Mon avis : Je suis déçue. Ce n'est pas ce à quoi je m'attendais.
L'écriture n'est pas simple, ni fluide. Les mots sont pesés, mais les situations ne sont pas claires. On ne sait jamais de qui le narrateur parle. Lors des dialogues, aucun élément ne nous permet de savoir qui s'exprime. En plus les dialogues sont surréalistes, personne ne s'exprimerait comme ça dans la vie.
On a des passages du présent, entrecoupés de passage du passé sans que ça ne soit expressément signalé (eh oh la narration au passé ça existe aussi !)
Il n'y a pas d'intrigue, il ne se passe rien. C'est juste la vie d'un couple, un peu de leurs amis, un peu de leurs enfants. Mais rien. Du vide, du vide, du vide.
J'exagère, il y a quand même une réflexion sur le couple, la relation amoureuse, le vieillissement, mais c'est du contemplatif et moi ça m'ennuie. J'ai attendu que ça décolle et ça n'a jamais pris son envol.
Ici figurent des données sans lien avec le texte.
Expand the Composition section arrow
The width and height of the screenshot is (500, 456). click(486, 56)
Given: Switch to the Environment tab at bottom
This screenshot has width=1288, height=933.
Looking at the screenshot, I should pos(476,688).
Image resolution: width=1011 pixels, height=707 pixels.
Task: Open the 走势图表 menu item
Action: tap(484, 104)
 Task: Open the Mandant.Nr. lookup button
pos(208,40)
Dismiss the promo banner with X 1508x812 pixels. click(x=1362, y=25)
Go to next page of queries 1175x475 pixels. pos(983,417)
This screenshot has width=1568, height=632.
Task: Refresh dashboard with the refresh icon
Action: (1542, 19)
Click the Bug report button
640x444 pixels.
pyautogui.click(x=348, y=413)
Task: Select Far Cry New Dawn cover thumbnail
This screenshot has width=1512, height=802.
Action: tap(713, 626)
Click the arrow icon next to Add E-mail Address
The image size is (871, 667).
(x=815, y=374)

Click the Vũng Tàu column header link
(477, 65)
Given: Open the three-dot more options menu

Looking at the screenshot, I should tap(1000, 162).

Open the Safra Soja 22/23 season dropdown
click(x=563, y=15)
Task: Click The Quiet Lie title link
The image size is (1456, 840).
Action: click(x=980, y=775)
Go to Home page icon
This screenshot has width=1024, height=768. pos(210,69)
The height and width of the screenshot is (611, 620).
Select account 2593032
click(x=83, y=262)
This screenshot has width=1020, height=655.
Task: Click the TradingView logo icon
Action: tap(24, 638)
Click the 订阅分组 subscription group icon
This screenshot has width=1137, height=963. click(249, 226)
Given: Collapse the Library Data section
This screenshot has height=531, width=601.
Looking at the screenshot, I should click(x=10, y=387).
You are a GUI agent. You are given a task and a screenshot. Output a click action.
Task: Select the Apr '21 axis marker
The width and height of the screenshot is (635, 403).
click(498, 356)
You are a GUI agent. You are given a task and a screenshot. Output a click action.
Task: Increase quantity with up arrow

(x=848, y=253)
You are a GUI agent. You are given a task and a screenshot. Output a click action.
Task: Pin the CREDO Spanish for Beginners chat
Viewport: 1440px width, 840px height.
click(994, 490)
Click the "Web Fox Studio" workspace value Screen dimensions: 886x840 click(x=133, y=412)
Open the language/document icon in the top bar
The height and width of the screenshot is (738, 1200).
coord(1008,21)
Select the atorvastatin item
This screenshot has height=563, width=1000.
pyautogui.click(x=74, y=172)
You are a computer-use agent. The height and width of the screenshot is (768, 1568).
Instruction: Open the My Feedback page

Dommage.

J'ai trouvé ce livre tellement bancal dans sa structure que je n'ai pas su l'apprécier. Même les personnages ne sont pas attachants. Je ne les ai pas trouvés suffisamment approfondis non plus. On entre dans leur vie, on les découvre en surface, mais il n'y a pas une grande différence entre eux, ni une grande ressemblance, du coup on peine à comprendre pourquoi ils sont ensemble. Le postulat de départ serait de les découvrir heureux, et de voir ensuite leur couple s'effriter, sauf que dès les premières pages on sait, on lit qu'ils sont malheureux ensemble. Donc on n'assiste même pas à leur bonheur, on est d'entrée plongé dans leur malheur qui ne va faire que s'accroitre.

Je pense qu'il peut toucher des personnes plus matures que moi, plus dans l'introspection et la réflexion, et qui n'ont pas besoin d'une histoire avec des rebondissements.